10. Amend §?455.304 by revising paragraphs (d)(1), (3), (4), and (6) to read as follows:
§?455.304 Condition for Federal financial participation (FFP).
(d) * * *
(1) Verification 1. Each hospital that qualifies for a DSH payment in the State is allowed to retain that payment so that the payment is available to offset its uncompensated care costs for furnishing inpatient hospital and outpatient hospital services during the Medicaid State plan rate year to Medicaid individuals as determined in accordance with §?447.295(d) of this chapter, and individuals with no source of third-party coverage for the services, in order to reflect the total amount of claimed DSH expenditures.
(3) Verification 3. Only uncompensated care costs of furnishing inpatient and outpatient hospital services to Medicaid individuals as determined in accordance with §?447.295(d) of this chapter, and individuals with no third-party coverage for the inpatient and outpatient hospital services they received are eligible for inclusion in the calculation of the hospital-specific disproportionate share limit payment limit, as described in section 1923(g)(1)(A) of the Act.

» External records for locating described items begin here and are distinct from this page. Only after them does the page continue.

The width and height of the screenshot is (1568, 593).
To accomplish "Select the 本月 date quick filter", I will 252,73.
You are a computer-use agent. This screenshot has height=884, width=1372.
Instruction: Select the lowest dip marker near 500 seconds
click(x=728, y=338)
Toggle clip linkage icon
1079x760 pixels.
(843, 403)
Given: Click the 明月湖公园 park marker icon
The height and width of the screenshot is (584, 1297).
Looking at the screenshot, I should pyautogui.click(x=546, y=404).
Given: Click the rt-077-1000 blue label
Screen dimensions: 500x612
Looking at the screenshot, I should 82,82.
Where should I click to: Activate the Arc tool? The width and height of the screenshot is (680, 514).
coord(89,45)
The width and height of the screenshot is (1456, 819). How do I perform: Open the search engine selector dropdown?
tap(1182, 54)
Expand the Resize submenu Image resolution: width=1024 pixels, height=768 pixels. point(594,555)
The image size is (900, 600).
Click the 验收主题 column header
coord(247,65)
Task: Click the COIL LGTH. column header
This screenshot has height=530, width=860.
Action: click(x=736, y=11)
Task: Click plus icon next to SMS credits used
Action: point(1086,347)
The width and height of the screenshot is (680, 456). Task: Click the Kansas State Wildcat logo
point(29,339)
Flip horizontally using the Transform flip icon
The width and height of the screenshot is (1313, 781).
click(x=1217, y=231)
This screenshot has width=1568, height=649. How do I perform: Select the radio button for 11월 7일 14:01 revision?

(4) Verification 4. For purposes of this hospital-specific limit calculation, any Medicaid payments (including regular Medicaid fee-for-service rate payments, supplemental/enhanced Medicaid payments, and Medicaid managed care organization payments) made to a disproportionate share hospital for furnishing inpatient hospital and outpatient hospital services to Medicaid individuals as determined in accordance with §?447.295(d) of this chapter, which are in excess of the Medicaid incurred costs of such services, are applied against the uncompensated care costs of furnishing inpatient hospital and outpatient hospital services to individuals with no source of third-party coverage for such services.
(6) Verification 6. The information specified in paragraph (d)(5) of this section includes a description of the methodology for calculating each hospital's payment limit under section 1923(g)(1) of the Act. Included in the description of the methodology, the audit report must specify how the State defines incurred inpatient hospital and outpatient hospital costs for furnishing inpatient hospital and outpatient hospital services to Medicaid individuals as determined in accordance with §?447.295(d) of this chapter, and individuals with no source of third-party coverage for the inpatient hospital and outpatient hospital services they received.
PART 457-ALLOTMENTS AND GRANTS TO STATES
11. The authority for part 457 continues to read as follows:
Authority:
42 U.S.C. 1302.
12. Amend §?457.609 by revising paragraph (h) to read as follows:
[top]
(h) CHIP fiscal year allotment process. The national CHIP allotment and State CHIP allotments will be posted in the Medicaid Budget and Expenditure System/State Children's Health Insurance Program Budget and Expenditure System and at Medicaid.gov (or similar successor system or website) as soon as practicable after the allotments have been determined for each Federal fiscal year.
Xavier Becerra,
Secretary, Department of Health and Human Services.